#### Passage provided:
====================

[PATCH v2 4/4] blkparse: Fix up the sector and length of split completions

[Date Prev][Date Next][Thread Prev][Thread Next][Date Index][Thread Index]

 



When a split io completes, the sector and length of the completion event refer
to the last part of the original request.  This is in conflict with the
blkparse manual page, makes the blkparse output difficult to read, and leads to
incorrect statistics.  Fix up the sector and length of split completion events
to match the original request.

To achieve that, slightly extend the existing event tracking infrastructure to
track all parts of a split request.  We could almost get by tracking only the
last part of a split, but that wouldn't quite work correctly for splits of
splits.

====================

#### To-do list:
**a)** Revise the blkparse patch note: write out everything from "When a split" down to "match the original request.", using "parent request" in place of "original request".
**b)** In the blkparse patch note, what gets slightly extended so that all parts of a split request are tracked?

#### Recorded data:

====================

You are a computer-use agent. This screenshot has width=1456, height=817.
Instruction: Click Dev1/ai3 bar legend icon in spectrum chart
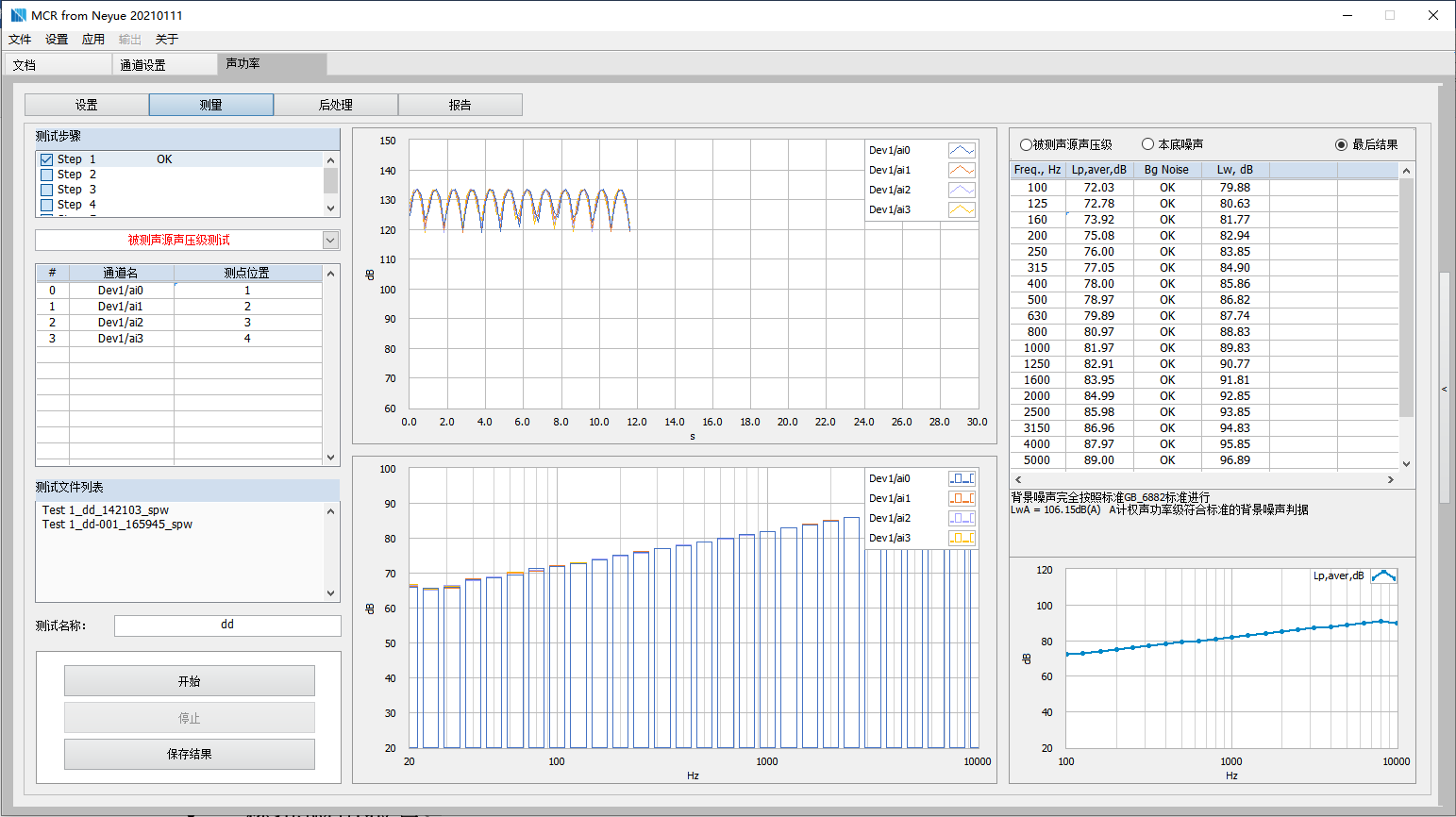click(961, 538)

====================

#### Solutions to each task:
**a)**
When a split io completes, the sector and length of the completion event refer
to the last part of the parent request.  This is in conflict with the
blkparse manual page, makes the blkparse output difficult to read, and leads to
incorrect statistics.  Fix up the sector and length of split completion events
to match the parent request.

**b)** The existing event tracking infrastructure.